'''

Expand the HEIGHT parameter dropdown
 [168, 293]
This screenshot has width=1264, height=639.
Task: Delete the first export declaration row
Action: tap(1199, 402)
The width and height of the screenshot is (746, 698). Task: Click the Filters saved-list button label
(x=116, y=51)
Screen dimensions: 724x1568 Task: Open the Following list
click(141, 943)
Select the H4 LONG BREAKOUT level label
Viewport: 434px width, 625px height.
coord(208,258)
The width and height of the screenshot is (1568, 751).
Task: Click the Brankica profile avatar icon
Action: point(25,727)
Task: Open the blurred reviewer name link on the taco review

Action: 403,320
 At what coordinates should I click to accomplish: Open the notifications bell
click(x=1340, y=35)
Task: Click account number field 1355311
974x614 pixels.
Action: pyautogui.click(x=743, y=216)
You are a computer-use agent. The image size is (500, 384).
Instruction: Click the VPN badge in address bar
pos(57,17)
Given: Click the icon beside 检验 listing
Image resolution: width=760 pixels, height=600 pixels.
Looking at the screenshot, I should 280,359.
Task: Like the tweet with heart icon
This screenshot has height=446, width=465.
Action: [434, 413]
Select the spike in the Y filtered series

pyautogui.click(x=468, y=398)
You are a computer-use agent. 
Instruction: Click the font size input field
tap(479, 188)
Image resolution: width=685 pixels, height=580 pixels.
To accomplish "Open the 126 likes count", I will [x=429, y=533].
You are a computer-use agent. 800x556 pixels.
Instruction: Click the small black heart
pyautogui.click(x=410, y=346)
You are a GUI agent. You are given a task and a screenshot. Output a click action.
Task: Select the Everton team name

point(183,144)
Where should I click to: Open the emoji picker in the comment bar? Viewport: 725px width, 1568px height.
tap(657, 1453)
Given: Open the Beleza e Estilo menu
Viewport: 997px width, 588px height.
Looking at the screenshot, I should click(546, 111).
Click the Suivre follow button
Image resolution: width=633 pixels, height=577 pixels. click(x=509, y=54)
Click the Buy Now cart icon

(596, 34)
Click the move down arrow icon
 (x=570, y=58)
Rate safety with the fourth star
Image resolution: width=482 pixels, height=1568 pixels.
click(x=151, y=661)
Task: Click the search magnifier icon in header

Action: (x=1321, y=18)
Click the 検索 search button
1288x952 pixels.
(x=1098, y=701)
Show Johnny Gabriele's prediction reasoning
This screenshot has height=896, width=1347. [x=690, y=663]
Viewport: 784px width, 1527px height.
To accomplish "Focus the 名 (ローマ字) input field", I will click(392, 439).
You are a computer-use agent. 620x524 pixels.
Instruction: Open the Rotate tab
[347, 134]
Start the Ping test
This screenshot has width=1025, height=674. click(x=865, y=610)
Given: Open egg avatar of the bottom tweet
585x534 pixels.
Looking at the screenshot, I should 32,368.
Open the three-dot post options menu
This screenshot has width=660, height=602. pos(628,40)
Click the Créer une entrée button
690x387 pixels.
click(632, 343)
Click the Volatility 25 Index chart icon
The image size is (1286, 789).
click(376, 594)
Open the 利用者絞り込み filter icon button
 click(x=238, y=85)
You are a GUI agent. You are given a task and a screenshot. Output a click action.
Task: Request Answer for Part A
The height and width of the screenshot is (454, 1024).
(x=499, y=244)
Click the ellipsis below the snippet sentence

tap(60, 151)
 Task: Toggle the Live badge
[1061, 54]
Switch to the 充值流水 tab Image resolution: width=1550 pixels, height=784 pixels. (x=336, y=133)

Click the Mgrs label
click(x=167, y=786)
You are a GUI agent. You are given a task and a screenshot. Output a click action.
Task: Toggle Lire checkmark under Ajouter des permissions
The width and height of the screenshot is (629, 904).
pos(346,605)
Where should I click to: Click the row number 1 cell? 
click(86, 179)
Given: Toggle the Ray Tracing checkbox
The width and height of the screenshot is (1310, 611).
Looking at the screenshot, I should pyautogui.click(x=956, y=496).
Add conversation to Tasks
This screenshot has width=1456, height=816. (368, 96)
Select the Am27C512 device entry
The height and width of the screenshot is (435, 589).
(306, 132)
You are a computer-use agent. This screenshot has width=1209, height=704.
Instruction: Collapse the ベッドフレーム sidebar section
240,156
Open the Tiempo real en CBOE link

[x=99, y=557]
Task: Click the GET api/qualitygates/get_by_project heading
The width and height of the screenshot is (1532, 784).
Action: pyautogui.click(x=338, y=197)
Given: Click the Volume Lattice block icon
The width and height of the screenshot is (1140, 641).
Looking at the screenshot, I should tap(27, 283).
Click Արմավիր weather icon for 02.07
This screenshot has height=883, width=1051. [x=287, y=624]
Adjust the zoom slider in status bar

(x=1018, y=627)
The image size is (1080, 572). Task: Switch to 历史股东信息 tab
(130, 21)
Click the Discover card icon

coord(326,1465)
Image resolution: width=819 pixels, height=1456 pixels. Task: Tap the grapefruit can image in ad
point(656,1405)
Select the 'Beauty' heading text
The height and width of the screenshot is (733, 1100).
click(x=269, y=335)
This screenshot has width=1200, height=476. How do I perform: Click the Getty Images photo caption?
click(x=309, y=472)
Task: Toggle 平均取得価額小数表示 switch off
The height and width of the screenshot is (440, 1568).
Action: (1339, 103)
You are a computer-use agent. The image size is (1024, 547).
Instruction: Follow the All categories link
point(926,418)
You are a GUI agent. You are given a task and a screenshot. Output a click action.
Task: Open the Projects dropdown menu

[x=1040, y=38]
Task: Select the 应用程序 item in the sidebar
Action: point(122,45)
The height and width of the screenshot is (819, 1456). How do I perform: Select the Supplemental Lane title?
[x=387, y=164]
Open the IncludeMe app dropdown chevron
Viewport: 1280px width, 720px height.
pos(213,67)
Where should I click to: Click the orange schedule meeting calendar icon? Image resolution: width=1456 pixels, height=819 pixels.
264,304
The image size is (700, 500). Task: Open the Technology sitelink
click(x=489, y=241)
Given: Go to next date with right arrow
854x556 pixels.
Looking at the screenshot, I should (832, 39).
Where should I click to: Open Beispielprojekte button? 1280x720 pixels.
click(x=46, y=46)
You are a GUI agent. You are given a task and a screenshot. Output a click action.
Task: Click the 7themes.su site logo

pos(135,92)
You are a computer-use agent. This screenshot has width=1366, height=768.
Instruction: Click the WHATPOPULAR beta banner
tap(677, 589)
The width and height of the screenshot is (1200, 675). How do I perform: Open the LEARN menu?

'''

Once the line containing "Given: Go to next date with right arrow" is found, print it and every line after it through the end of the listing, exactly and alone.

▶ Solution to this task:
Given: Go to next date with right arrow
854x556 pixels.
Looking at the screenshot, I should (832, 39).
Where should I click to: Open Beispielprojekte button? 1280x720 pixels.
click(x=46, y=46)
You are a GUI agent. You are given a task and a screenshot. Output a click action.
Task: Click the 7themes.su site logo

pos(135,92)
You are a computer-use agent. This screenshot has width=1366, height=768.
Instruction: Click the WHATPOPULAR beta banner
tap(677, 589)
The width and height of the screenshot is (1200, 675). How do I perform: Open the LEARN menu?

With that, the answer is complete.